Patricia Townsend |
Artists Statement
Much of my work is concerned with our relationship with landscape – the ways in which landscape can affect us emotionally and the stories we construct by projecting our own beliefs, expectations and desires onto what we see. I use photography, video and installation to explore this borderline area between ‘reality’ and fantasy, the outer world and the inner.
Recent work includes a series of non-narrative video pieces concentrating on minimal changes and transformations that might otherwise go unnoticed. The resulting works have a mesmeric effect and are intended to induce a meditative state of mind in the viewer. They have been shown nationally and internationally both in gallery exhibitions and film and video screenings.

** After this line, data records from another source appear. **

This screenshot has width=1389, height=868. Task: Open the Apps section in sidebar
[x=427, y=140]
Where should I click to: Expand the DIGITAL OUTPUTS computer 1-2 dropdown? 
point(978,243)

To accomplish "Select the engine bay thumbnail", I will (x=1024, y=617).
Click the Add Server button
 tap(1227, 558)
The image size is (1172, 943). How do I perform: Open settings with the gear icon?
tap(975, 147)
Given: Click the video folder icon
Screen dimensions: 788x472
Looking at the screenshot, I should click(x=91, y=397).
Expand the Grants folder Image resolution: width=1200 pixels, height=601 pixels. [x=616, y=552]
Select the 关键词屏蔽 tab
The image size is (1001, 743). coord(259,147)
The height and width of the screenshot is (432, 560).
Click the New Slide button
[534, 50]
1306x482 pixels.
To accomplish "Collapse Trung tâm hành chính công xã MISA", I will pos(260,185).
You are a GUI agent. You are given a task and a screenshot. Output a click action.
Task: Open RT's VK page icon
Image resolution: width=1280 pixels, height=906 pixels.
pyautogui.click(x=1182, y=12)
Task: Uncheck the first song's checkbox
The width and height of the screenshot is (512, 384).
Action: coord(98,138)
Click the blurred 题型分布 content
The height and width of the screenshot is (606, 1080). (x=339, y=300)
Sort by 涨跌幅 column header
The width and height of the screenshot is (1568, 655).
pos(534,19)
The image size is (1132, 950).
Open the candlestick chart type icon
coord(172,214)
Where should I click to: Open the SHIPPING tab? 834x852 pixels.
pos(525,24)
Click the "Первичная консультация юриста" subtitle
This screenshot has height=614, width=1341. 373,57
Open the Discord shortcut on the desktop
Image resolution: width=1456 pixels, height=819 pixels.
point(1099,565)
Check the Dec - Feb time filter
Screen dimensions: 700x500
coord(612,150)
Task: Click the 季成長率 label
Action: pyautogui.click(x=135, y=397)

My work draws on my experience as a psychoanalytic psychotherapist and, in particular, on the ideas of the psychoanalyst D.W.Winnicott concerning transitional phenomena (phenomena related to an intermediate position between fantasy and reality). I am a member of an interdisciplinary research project, Transitional Phenomena and Cultural Experience (T-PACE). The aim of the project is to develop cultural theory, methodology and research through exploring the potential for object-relations theory in psychoanalysis (and in particular the concept of transitional phenomena) to extend and deepen understanding of various aspects of cultural experience. I am exploring these ideas both theoretically in relation to the experience of the artist and in practice-based research. One area of exploration is to use the “wet desert” landscape of Morecambe Bay in North-West England, a treacherous area of quicksands and rapid tidal flow, as a metaphor for the transitional space Winnicott describes. Many lives (including those of the Chinese cockle pickers) have been lost either to the quicksand or to fast incoming tides. Personal responses to the landscape of the Bay are likely to be coloured by history, memory and associations to the concepts of both desert and sea. The work will use video and installation to explore the shifting relationship between land and water, above and below, life and death. This area lends itself to an exploration of the “intermediate area of experiencing” described by Winnicott in that it is itself an intermediate space – neither wholly land nor sea but constantly shifting from one to the other.